Your task is to output the entries below word for word.

» Data for this task:
%%

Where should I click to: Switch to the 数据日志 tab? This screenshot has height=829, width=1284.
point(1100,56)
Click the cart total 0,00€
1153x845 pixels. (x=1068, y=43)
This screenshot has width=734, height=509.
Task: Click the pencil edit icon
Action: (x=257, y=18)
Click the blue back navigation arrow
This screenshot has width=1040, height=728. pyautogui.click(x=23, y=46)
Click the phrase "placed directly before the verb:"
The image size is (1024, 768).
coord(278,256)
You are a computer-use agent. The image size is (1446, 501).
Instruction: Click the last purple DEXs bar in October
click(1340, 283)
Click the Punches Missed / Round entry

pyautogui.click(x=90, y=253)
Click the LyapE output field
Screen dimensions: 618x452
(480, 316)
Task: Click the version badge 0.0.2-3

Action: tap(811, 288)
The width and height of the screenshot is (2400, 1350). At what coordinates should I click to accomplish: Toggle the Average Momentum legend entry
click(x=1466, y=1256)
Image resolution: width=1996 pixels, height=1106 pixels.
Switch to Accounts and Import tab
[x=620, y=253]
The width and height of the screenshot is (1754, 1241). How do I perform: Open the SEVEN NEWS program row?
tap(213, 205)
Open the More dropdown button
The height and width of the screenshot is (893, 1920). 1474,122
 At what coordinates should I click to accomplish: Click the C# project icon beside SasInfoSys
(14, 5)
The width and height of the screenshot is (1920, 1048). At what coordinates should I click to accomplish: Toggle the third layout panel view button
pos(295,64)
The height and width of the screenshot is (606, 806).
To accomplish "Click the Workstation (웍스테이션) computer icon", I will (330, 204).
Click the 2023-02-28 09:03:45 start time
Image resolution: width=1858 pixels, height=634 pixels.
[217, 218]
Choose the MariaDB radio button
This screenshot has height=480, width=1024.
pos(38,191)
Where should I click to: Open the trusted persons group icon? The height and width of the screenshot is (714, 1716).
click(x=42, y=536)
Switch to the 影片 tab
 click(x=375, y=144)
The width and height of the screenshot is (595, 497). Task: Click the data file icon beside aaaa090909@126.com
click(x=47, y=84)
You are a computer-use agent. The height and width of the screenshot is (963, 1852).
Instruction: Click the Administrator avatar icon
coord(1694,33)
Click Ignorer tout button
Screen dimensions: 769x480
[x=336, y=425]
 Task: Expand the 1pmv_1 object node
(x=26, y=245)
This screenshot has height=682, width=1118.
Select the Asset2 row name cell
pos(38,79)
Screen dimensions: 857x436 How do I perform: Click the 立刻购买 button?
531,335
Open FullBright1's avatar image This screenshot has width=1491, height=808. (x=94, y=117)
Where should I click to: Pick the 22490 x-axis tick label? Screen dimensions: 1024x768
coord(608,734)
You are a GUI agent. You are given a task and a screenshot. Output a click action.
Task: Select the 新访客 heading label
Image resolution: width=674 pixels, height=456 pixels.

%%

» Solved problem:
Where should I click to: Switch to the 数据日志 tab? This screenshot has height=829, width=1284.
point(1100,56)
Click the cart total 0,00€
1153x845 pixels. (x=1068, y=43)
This screenshot has width=734, height=509.
Task: Click the pencil edit icon
Action: (x=257, y=18)
Click the blue back navigation arrow
This screenshot has width=1040, height=728. pyautogui.click(x=23, y=46)
Click the phrase "placed directly before the verb:"
The image size is (1024, 768).
coord(278,256)
You are a computer-use agent. The image size is (1446, 501).
Instruction: Click the last purple DEXs bar in October
click(1340, 283)
Click the Punches Missed / Round entry

pyautogui.click(x=90, y=253)
Click the LyapE output field
Screen dimensions: 618x452
(480, 316)
Task: Click the version badge 0.0.2-3

Action: tap(811, 288)
The width and height of the screenshot is (2400, 1350). At what coordinates should I click to accomplish: Toggle the Average Momentum legend entry
click(x=1466, y=1256)
Image resolution: width=1996 pixels, height=1106 pixels.
Switch to Accounts and Import tab
[x=620, y=253]
The width and height of the screenshot is (1754, 1241). How do I perform: Open the SEVEN NEWS program row?
tap(213, 205)
Open the More dropdown button
The height and width of the screenshot is (893, 1920). 1474,122
 At what coordinates should I click to accomplish: Click the C# project icon beside SasInfoSys
(14, 5)
The width and height of the screenshot is (1920, 1048). At what coordinates should I click to accomplish: Toggle the third layout panel view button
pos(295,64)
The height and width of the screenshot is (606, 806).
To accomplish "Click the Workstation (웍스테이션) computer icon", I will (330, 204).
Click the 2023-02-28 09:03:45 start time
Image resolution: width=1858 pixels, height=634 pixels.
[217, 218]
Choose the MariaDB radio button
This screenshot has height=480, width=1024.
pos(38,191)
Where should I click to: Open the trusted persons group icon? The height and width of the screenshot is (714, 1716).
click(x=42, y=536)
Switch to the 影片 tab
 click(x=375, y=144)
The width and height of the screenshot is (595, 497). Task: Click the data file icon beside aaaa090909@126.com
click(x=47, y=84)
You are a computer-use agent. The height and width of the screenshot is (963, 1852).
Instruction: Click the Administrator avatar icon
coord(1694,33)
Click Ignorer tout button
Screen dimensions: 769x480
[x=336, y=425]
 Task: Expand the 1pmv_1 object node
(x=26, y=245)
This screenshot has height=682, width=1118.
Select the Asset2 row name cell
pos(38,79)
Screen dimensions: 857x436 How do I perform: Click the 立刻购买 button?
531,335
Open FullBright1's avatar image This screenshot has width=1491, height=808. (x=94, y=117)
Where should I click to: Pick the 22490 x-axis tick label? Screen dimensions: 1024x768
coord(608,734)
You are a GUI agent. You are given a task and a screenshot. Output a click action.
Task: Select the 新访客 heading label
Image resolution: width=674 pixels, height=456 pixels.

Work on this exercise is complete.